Looking to the future, MTO seeks to explore several key challenge areas, which include effectively using the congested electromagnetic spectrum and addressing the end of Moore's Law, all while maintaining affordable solutions in today's fiscally constrained yet increasingly globalized environment.

"MTO's goal is to enable a whole new class of technology-driven capabilities for national security, as opposed to creating a single end-point solution," said Chappell. "We have top-down perspectives informed by national defense needs, but create bottom-up solutions based on the opportunities that present themselves through technology. MTO intends to preserve and augment its critical position bridging between fundamental research and system integration."

To accomplish these goals, MTO will continue to leverage basic insights from academia and private industry, both domestically and abroad, to explore enabling technologies. Toward that end, MTO is currently seeking proposals in a number of key focus areas for its ongoing Office-Wide Broad Agency Announcement (DARPA-BAA-12-64) and additional program-specific BAAs are currently under development. These existing and pending efforts, informed by constant dialogue between MTO program managers and leaders in academia, industry, and government, are designed to keep DARPA and MTO on the leading edge of technology - a cornerstone of U.S. national security.

MTO is targeting a symposium in July located in the Washington, DC metro area.

"We're developing plans for an open discussion with various tech communities this summer to share ideas and further advance the vision of the office and its new thrust areas," Chappell said.

A Special Notice is forthcoming with further details of the event.

..........

Reproduce the MTO announcement from "MTO is targeting" up to and including "of the event.", changing "symposium" to "workshop". Rely only on the MTO announcement.

INFORMATION SUPPLIED
..........

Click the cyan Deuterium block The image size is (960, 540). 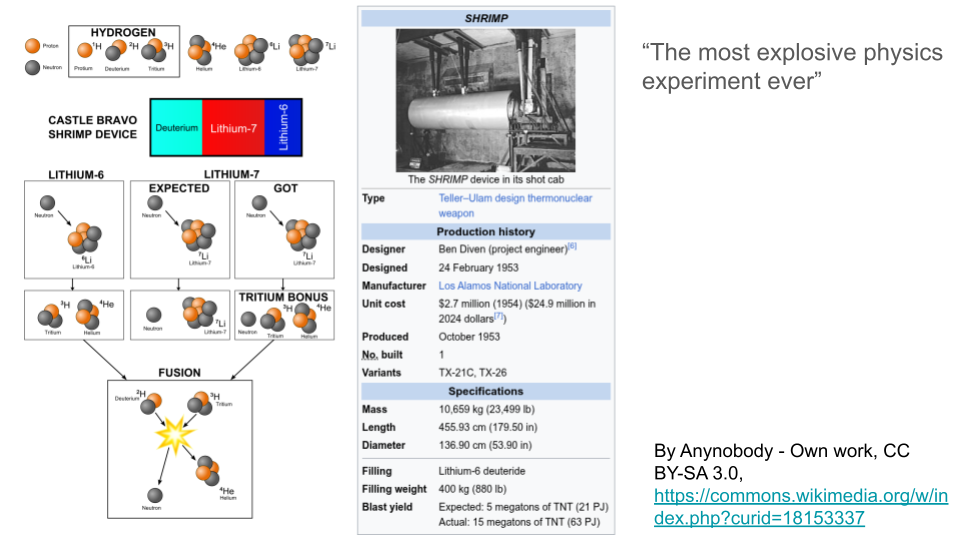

..........

RESULT BELOW
MTO is targeting a workshop in July located in the Washington, DC metro area.

"We're developing plans for an open discussion with various tech communities this summer to share ideas and further advance the vision of the office and its new thrust areas," Chappell said.

A Special Notice is forthcoming with further details of the event.